Records drawn from a dataset
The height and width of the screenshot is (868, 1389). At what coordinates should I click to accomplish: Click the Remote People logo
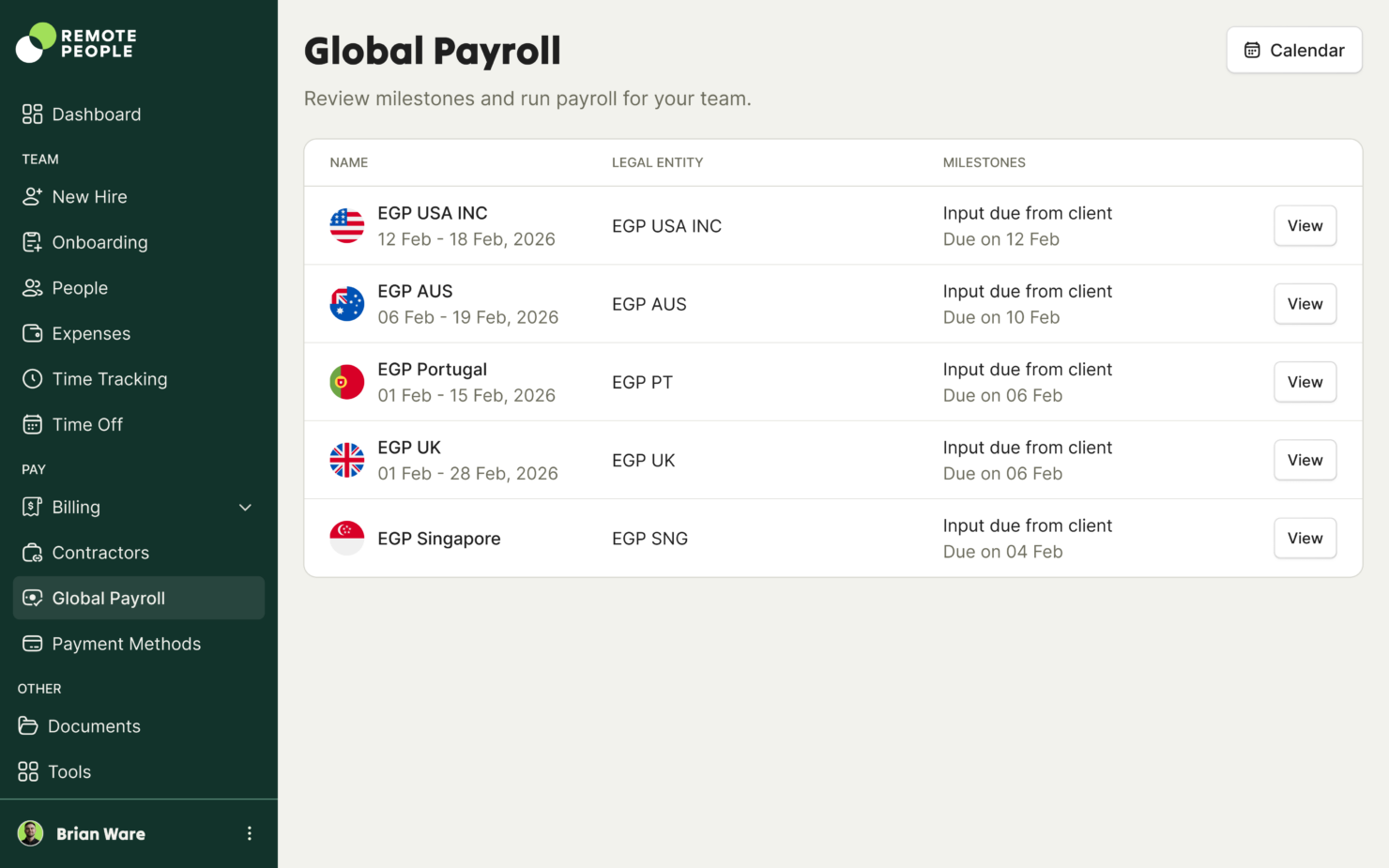coord(75,42)
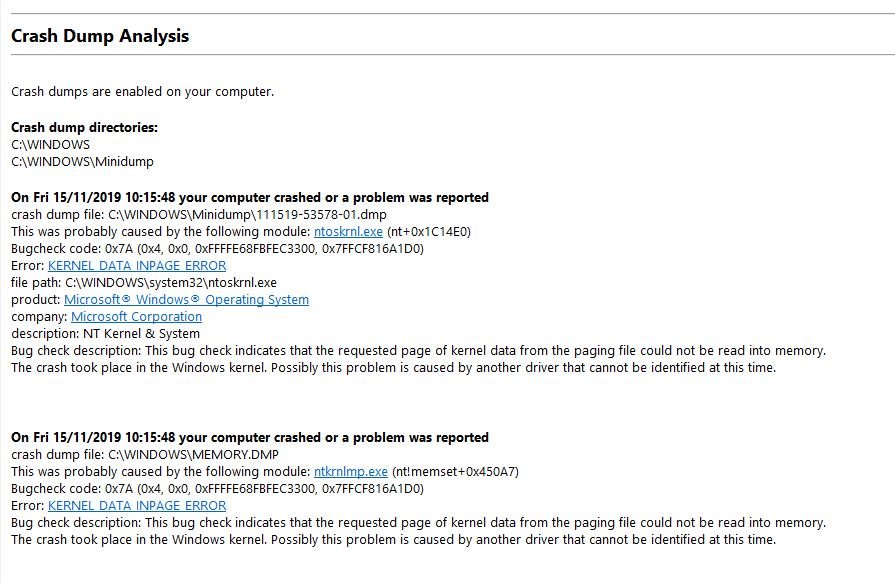895x583 pixels.
Task: Click the 'Crash dump directories:' label
Action: (84, 127)
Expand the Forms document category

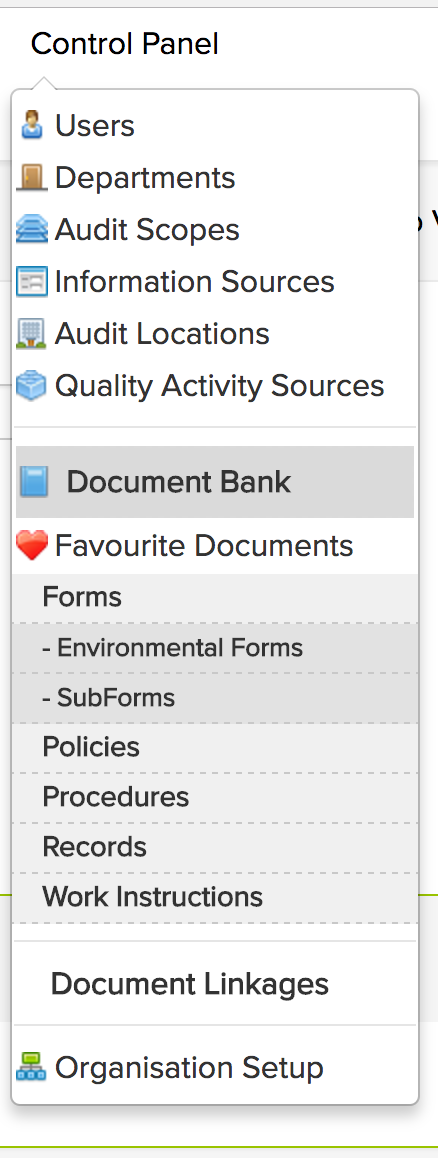coord(214,597)
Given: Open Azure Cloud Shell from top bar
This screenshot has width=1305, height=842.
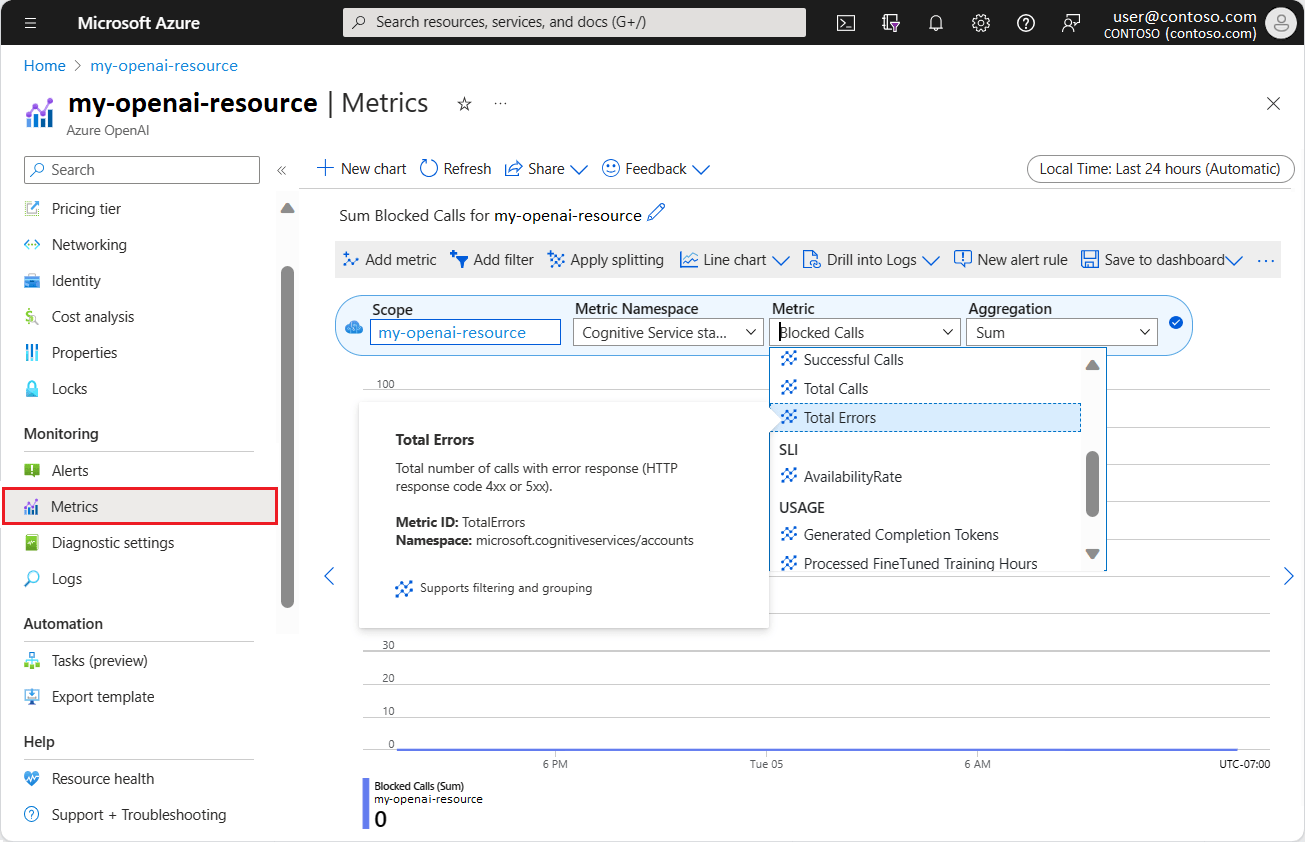Looking at the screenshot, I should pos(845,22).
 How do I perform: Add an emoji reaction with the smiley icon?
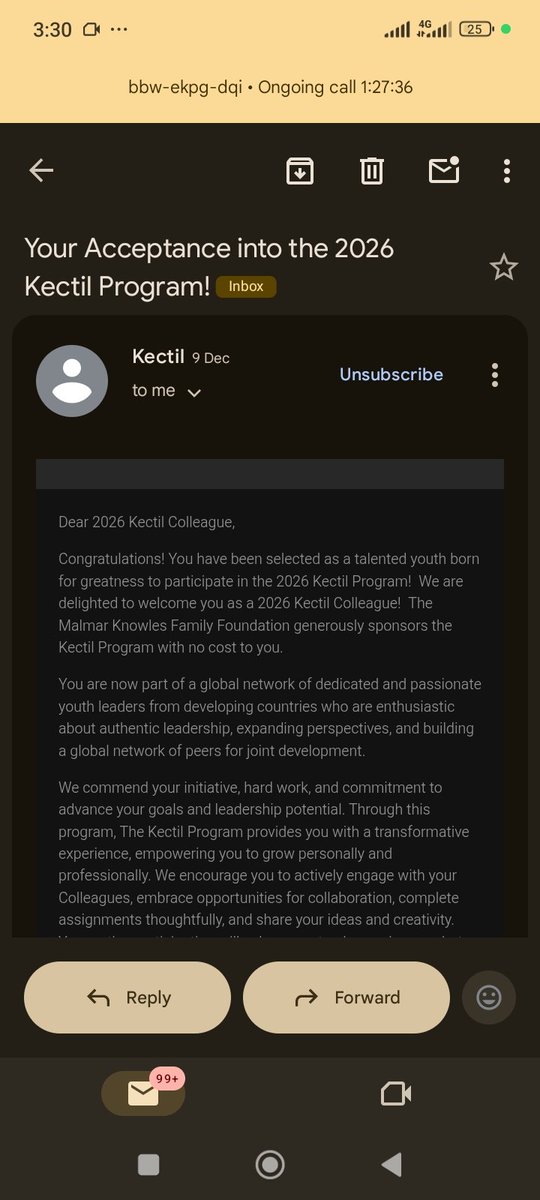[x=489, y=997]
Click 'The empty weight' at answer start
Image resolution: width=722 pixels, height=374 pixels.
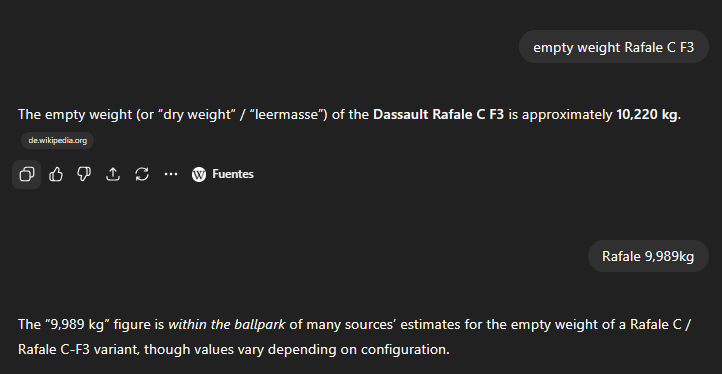75,115
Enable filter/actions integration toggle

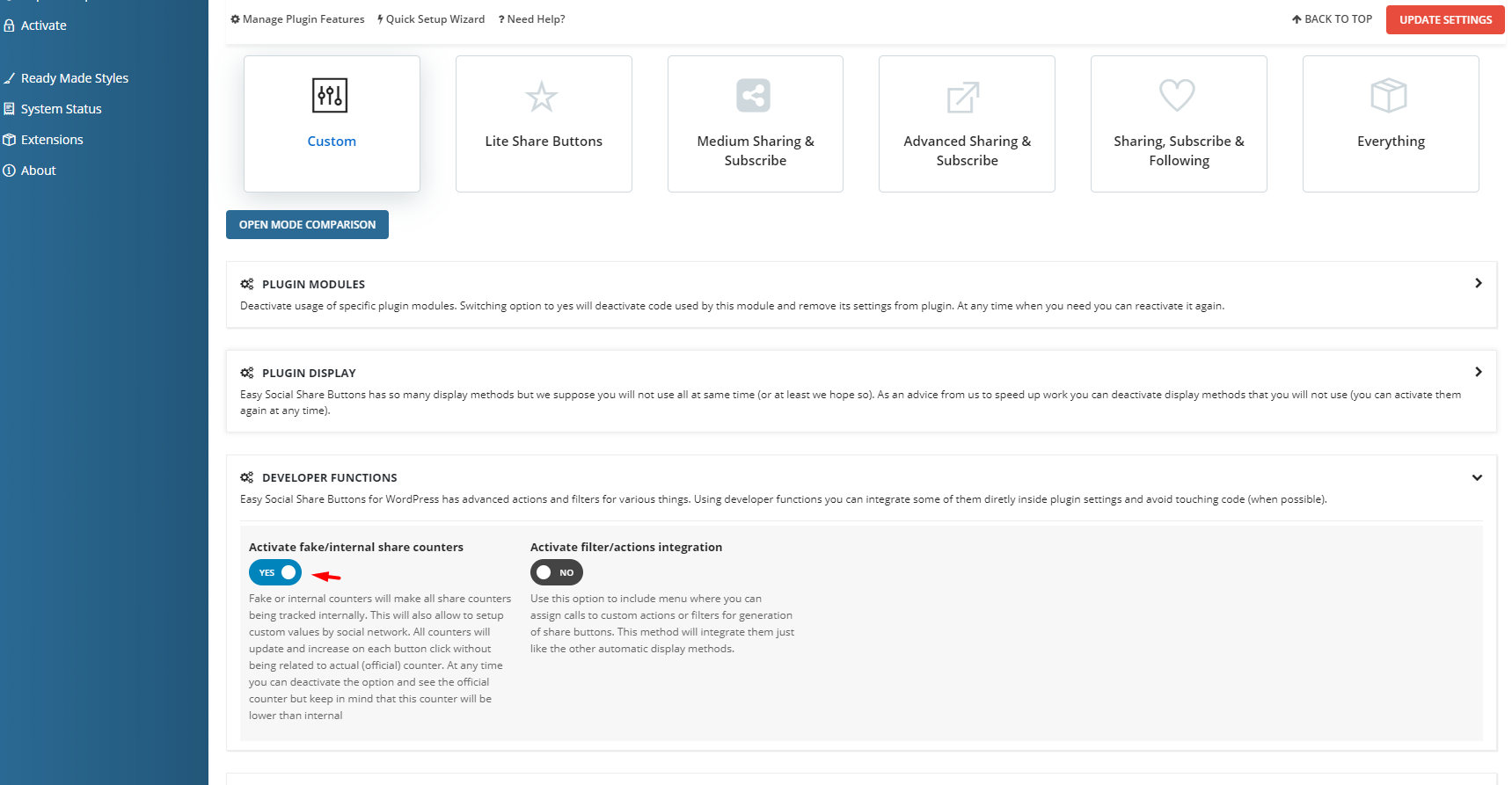[x=556, y=572]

#### TASK DESCRIPTION:
Copy the data above line for line, skipping every picture.

#### TASK RESPONSE:
The height and width of the screenshot is (868, 1389). At what coordinates should I click to accomplish: Click the Remote People logo
coord(75,42)
895x583 pixels.
Task: Click the 'Crash dump directories:' label
Action: (84, 127)
Expand the Forms document category

coord(214,597)
Given: Open Azure Cloud Shell from top bar
This screenshot has width=1305, height=842.
Looking at the screenshot, I should pos(845,22).
 How do I perform: Add an emoji reaction with the smiley icon?
[x=489, y=997]
Click 'The empty weight' at answer start
Image resolution: width=722 pixels, height=374 pixels.
75,115
Enable filter/actions integration toggle

[x=556, y=572]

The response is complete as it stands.